There’s a music and rhythm to the ascension of women over the past century – and Dorothy Marcic knows the score. A Management professor at Columbia University, she started punctuating her lectures on male-female equality with pop songs, realizing that Top 40 hits actually chronicle the recent history of women. This led to a book and then a one-woman show she performed for several years before expanding it to a 4-person “musical celebration.”
“Respect: A Musical Journey of Women” has visited four cities so far. But the producers are so happy with the current. local cast, they’re thinking of taking them on an extended tour.
They do make for a formidable quartet: the redoubtable Leigh Scarritt; blues/jazz wonderwoman Lisa H. Payton; mellow-voiced, humorous Nancy Snow Carr; and show-stealing ingénue, Kelsey Venter.
According to Murcic , who interlaces her own multi-generational family story with historical factoids, figures and eras, there were three stages in women’s emancipation and evolution, embodied by the rebel teen, slightly older cynic and mature, hopefully wiser adult.
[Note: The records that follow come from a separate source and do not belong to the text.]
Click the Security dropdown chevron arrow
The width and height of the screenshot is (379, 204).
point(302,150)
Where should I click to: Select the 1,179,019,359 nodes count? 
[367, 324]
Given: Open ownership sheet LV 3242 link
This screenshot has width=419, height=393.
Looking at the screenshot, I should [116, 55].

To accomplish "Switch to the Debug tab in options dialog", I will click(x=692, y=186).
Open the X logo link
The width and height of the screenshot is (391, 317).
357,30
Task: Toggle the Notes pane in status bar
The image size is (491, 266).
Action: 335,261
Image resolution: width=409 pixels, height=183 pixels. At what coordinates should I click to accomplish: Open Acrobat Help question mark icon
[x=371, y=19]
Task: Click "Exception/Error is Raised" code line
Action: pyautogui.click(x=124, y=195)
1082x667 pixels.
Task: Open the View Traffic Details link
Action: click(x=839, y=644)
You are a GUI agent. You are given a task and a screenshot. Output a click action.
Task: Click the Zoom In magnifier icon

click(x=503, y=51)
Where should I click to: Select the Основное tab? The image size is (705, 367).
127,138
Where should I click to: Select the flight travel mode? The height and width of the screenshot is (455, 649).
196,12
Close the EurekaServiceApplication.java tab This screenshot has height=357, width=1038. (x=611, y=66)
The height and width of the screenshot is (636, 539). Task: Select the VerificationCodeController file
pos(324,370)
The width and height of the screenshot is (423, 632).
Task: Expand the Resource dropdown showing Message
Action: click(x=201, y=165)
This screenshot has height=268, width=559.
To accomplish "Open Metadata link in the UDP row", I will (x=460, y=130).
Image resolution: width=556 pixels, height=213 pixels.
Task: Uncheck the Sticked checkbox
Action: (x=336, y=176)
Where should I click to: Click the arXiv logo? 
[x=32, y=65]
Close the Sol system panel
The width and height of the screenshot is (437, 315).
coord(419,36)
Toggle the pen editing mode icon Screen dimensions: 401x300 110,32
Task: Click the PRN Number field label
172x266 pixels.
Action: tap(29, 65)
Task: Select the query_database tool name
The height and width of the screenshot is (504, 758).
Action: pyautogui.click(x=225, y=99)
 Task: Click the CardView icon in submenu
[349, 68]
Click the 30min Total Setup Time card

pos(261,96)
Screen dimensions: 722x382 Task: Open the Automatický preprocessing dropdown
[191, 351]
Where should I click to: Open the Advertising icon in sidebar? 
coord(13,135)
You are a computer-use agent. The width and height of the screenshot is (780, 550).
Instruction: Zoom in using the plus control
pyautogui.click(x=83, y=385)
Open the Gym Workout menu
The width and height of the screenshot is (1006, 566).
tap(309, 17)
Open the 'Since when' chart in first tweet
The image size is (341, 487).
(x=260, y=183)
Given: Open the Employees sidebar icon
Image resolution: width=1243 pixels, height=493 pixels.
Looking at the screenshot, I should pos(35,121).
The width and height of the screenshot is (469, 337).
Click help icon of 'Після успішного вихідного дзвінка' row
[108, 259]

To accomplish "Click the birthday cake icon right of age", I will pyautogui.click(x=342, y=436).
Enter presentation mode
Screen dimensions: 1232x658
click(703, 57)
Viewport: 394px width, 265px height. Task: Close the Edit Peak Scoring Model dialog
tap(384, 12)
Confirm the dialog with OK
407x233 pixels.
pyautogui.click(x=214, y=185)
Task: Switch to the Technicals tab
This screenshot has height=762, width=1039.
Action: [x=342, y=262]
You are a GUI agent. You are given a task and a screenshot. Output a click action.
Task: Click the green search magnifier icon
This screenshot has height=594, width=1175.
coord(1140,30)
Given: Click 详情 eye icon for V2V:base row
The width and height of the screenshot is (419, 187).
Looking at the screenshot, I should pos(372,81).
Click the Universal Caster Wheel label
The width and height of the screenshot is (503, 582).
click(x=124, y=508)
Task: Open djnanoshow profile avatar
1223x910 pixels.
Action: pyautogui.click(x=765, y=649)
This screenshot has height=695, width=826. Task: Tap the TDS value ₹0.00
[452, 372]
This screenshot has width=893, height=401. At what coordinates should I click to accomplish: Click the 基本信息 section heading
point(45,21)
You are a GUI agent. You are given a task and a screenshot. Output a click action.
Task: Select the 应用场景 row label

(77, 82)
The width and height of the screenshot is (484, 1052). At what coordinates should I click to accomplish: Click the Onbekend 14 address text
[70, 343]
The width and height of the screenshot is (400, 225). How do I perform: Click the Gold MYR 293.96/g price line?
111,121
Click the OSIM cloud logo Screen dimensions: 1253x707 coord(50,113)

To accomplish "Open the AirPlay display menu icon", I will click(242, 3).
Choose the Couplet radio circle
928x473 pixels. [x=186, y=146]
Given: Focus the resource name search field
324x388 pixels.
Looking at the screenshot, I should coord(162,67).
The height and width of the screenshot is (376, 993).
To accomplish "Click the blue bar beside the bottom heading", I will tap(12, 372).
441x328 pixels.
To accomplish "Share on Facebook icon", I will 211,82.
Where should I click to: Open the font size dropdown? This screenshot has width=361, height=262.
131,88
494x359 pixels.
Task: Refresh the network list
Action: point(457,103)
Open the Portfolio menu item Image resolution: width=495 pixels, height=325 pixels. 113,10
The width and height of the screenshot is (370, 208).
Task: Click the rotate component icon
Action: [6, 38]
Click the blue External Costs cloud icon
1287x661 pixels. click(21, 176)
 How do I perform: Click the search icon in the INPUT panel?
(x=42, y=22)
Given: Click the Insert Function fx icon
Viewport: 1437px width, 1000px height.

These don’t come through in the show, which freely mixes timeframes. And the supposedly illustrative overhead projections sometimes distract, either because they’re too dim or the people are not sufficiently identifiable. So, as is often the case with this kind of jukebox musical, the linking narrative is the weak link.
Still, there’s much to respect about “Respect.” First, the walk down musical memory lane is great fun, spanning everything from “Someone To Watch Over Me” to “If I Knew You Were Comin ’ I’d’ve Baked a Cake,” from “Where the Boys Are” to “Girls Just Wanna Have Fun,” “These Boots are Made for Walkin ’,” “I am Woman” and “I Will Survive.” Why no writing credits are given in the song list is a mystery.
But there’s no mystery about the vocal talent, and the fresh, often exciting arrangements by musical director Cris O’Bryon , with excellent backup from a knockout band . The choreography is lackluster, and the costumes aren’t flattering or varied enough. The set is minimalist, with center-stage stairs that seem to unnerve the performers at times.
Really, though, the whole effort is about the 50 fabulous songs, a lightweight but irresistible expression of nostalgia and empowerment. The enthusiastic opening night audience – male and female – was more than willing to sing, stomp and clap along. This is an obvious Gals’ Night Out, but guys will enjoy it, too. The high energy, unabashedly entertaining show lures you in with a pop refrain: “I’m Gonna Make You Love Me.”
“RESPECT” runs through June 24 at the Lyceum Theatre in Horton Plaza.